Next, we are going to check that this DNA sequence encodes indeed for the polypeptide sequence contained in the object chainB that we got above. To carry out this task we are going to make use of the packages seqinr and bio3d. So, if you’ve not done so already, install them with the command:
install.packages("pkg_name")
library(seqinr)
## ## Attaching package: 'seqinr'
## The following object is masked from 'package:ptm': ## ## read.fasta
translated <- seqinr::translate(seqinr::s2c(cox2_dna), numcode = 2)
translated <- paste(translated, collapse = "")
Observe that, since COX2 is a mtDNA encoded protein, we have passed the argument numcode = 2 to indicate that the vertebrate mitochondrial genetic code should be used.
library(bio3d)
## ## Attaching package: 'bio3d'
## The following objects are masked from 'package:seqinr': ## ## consensus, read.fasta, write.fasta
## The following object is masked from 'package:ptm': ## ## get.seq
translated <- as.character(translated)
sequences <- seqbind(chainB, translated, blank = '-')
myaln <- seqaln(sequences, id = c("chainB", "translated"))

» Collected data:
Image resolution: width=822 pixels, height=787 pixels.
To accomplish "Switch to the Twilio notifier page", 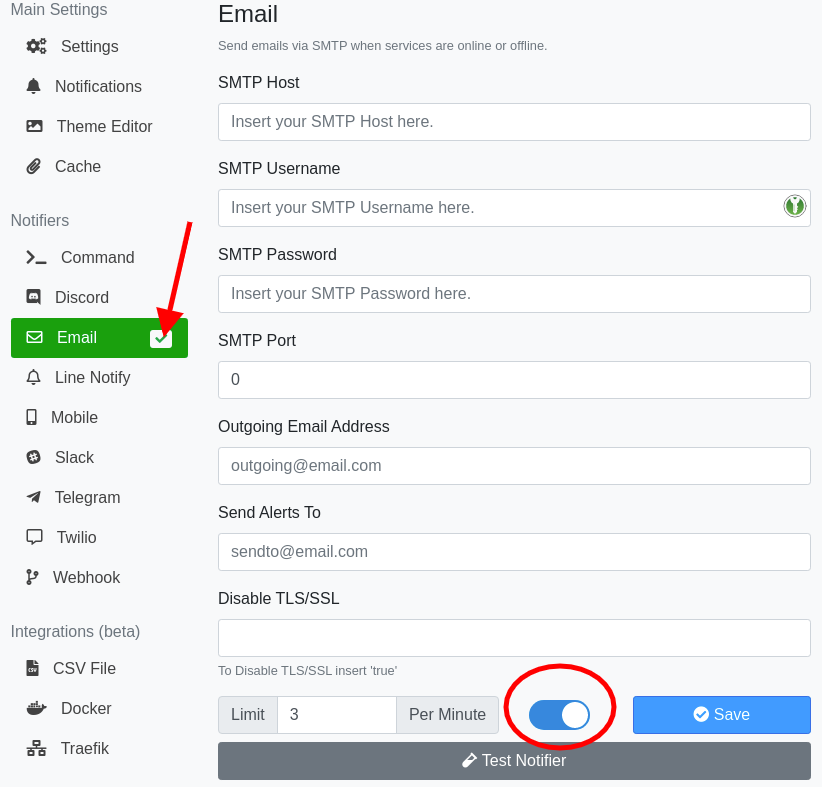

» Your goal: Print the full COX2 translation walkthrough above, word for word.

» Response:
Next, we are going to check that this DNA sequence encodes indeed for the polypeptide sequence contained in the object chainB that we got above. To carry out this task we are going to make use of the packages seqinr and bio3d. So, if you’ve not done so already, install them with the command:
install.packages("pkg_name")
library(seqinr)
## ## Attaching package: 'seqinr'
## The following object is masked from 'package:ptm': ## ## read.fasta
translated <- seqinr::translate(seqinr::s2c(cox2_dna), numcode = 2)
translated <- paste(translated, collapse = "")
Observe that, since COX2 is a mtDNA encoded protein, we have passed the argument numcode = 2 to indicate that the vertebrate mitochondrial genetic code should be used.
library(bio3d)
## ## Attaching package: 'bio3d'
## The following objects are masked from 'package:seqinr': ## ## consensus, read.fasta, write.fasta
## The following object is masked from 'package:ptm': ## ## get.seq
translated <- as.character(translated)
sequences <- seqbind(chainB, translated, blank = '-')
myaln <- seqaln(sequences, id = c("chainB", "translated"))